The above image shows the prices for December 18th and 19th as downloaded by the HEMS at 16:45 on the 18th after publication of prices for the 19th. The HEMS then reviews this pricing against the need for electricity to determine when to use electricity and, in the case of the battery when to discharge the battery. I currently have the HEMS configured to provide:
- 3 hours of car charging
- Not more than 2 hours of water heating (but only when electricity is cheaper than gas which can also heat water)
- 6 hours of fixed battery charging.
- Best start time for dishwasher and washing machine.
I’ve described the operation of car charger, water heating, and battery previously; the new content here is the two final columns on each side for dishwasher and washing machine. The numbers in the columns are the estimated cost of a washing cycle if started at the beginning of the corresponding half-hour. The yellow colouring reflects the selected half-hour to start the appliance i.e. the one with the lowest estimated cycle cost. There’s also the option to set a threshold above which one is not prepared to pay to wash today which has resulted in the red box. If the whole day was red then the washing cycle would be deferred for consideration the next day.
The extract from the WIFIPLUG history for the dishwasher shows the typical operating sequence:
- @22:19 I turn the WIFIPLUG on to enable the dishwasher to be programmed and the cycle started. The plug for the dishwasher is inconveniently at the back of a low kitchen cupboard so this was achieved via the WIFIPLUG app.
- @20:20 I turn the WIFIPLUG off via the app suspending the cycle in its first moments.
- @02:00 the HEMS turns the plug on remotely allowing the dishwasher cycle to continue.
The equivalents for the first two actions for the washing machine can more conveniently be achieved via the push button on the WIFIPLUG itself as the plug for the washing machine is above the counter.
The above image shows the measured power consumption from my smart meter. Almost 9 kW is being drawn at times under the action of the HEMS when the electricity price is cheapest, but also zero at times when the price is highest. The washing machine contributes to the peak spike around 02:00 when both it and the car charger are enabled. The later spiking during the peak period is the electric oven cycling on and off under control of its thermostat as the battery isn’t powerful enough to run the oven, so the excess power is drawn from the mains.
The screenshot above shows the half-hourly electricity consumption and costs from Octopus. It should be noted that this is half-hourly consumption in kWh whereas the prior chart was power so, for example, an average 6.6 kW of power consumption results in 3.3 kWh of energy consumption in a half-hour. That the blue line of price is almost the inverse of the red cost columns indicates the HEMS is doing its job to shift most energy use to when the energy price is lowest, and use the battery to offset demand when the price is highest.
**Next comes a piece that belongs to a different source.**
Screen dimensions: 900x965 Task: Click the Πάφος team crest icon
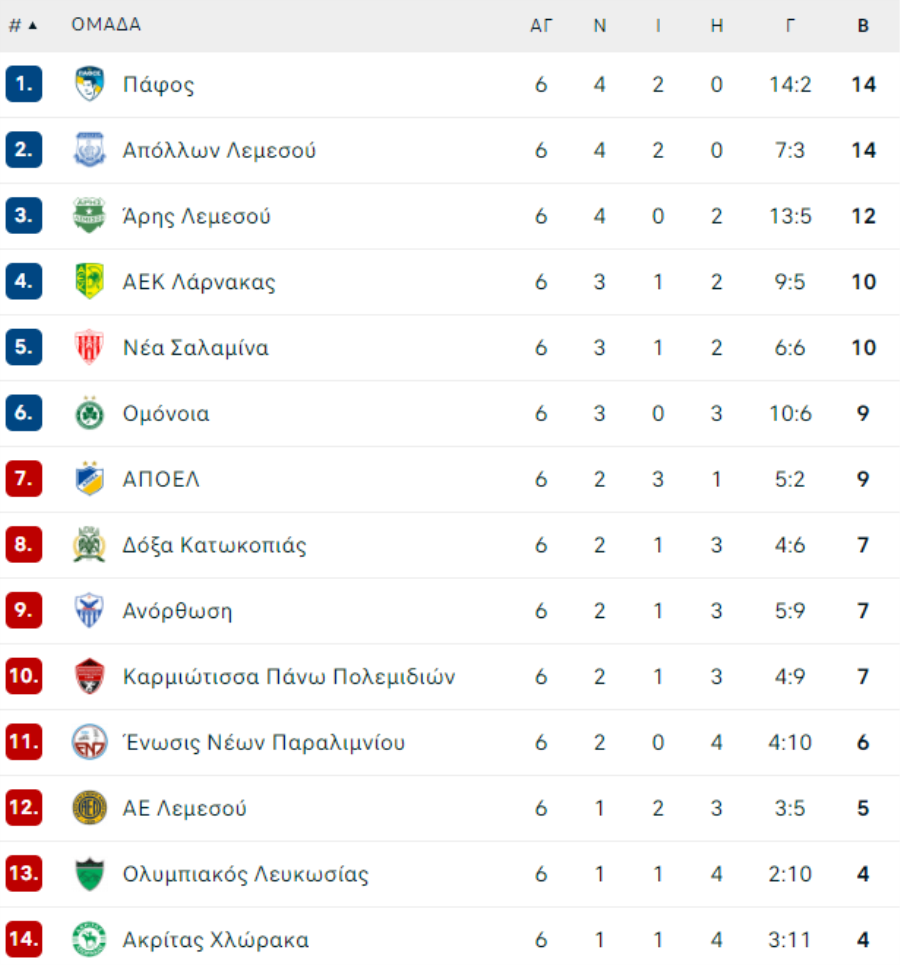pos(89,84)
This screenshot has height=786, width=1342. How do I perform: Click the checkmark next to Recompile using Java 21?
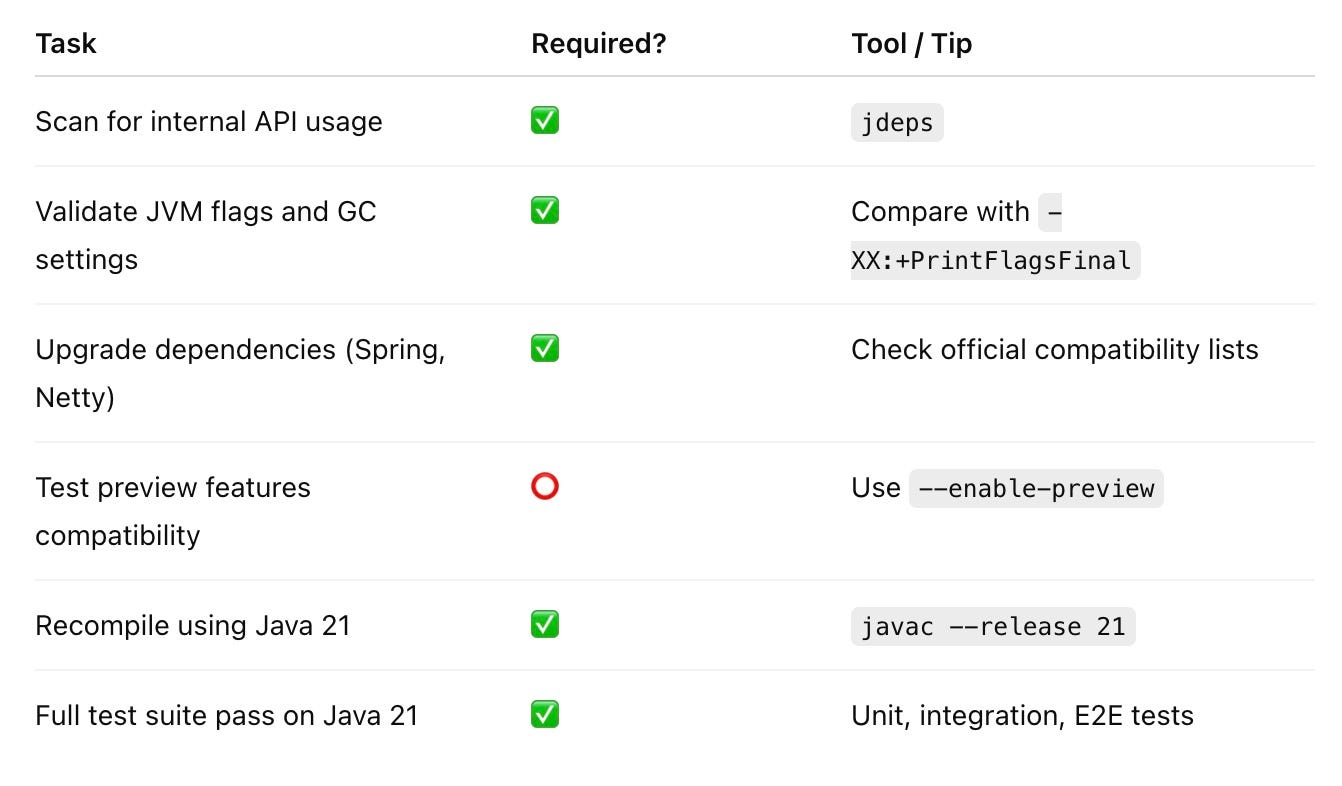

Overall on the 19th I paid £1.07 for 21.776 kWh of electricity including standing charge which is independent of use. That’s 86 p for 21.776 kWh without the standing charge, or a weighted average of 3.95 p/kWh. That weighted average of 3.95 p/kWh compares to a range of 1.10 to 26.24 p/kWh during the day. According to UK power the average cost of electricity in the UK is 14.37 p/kWh so I paid 27.5% of the average UK price on December 19th.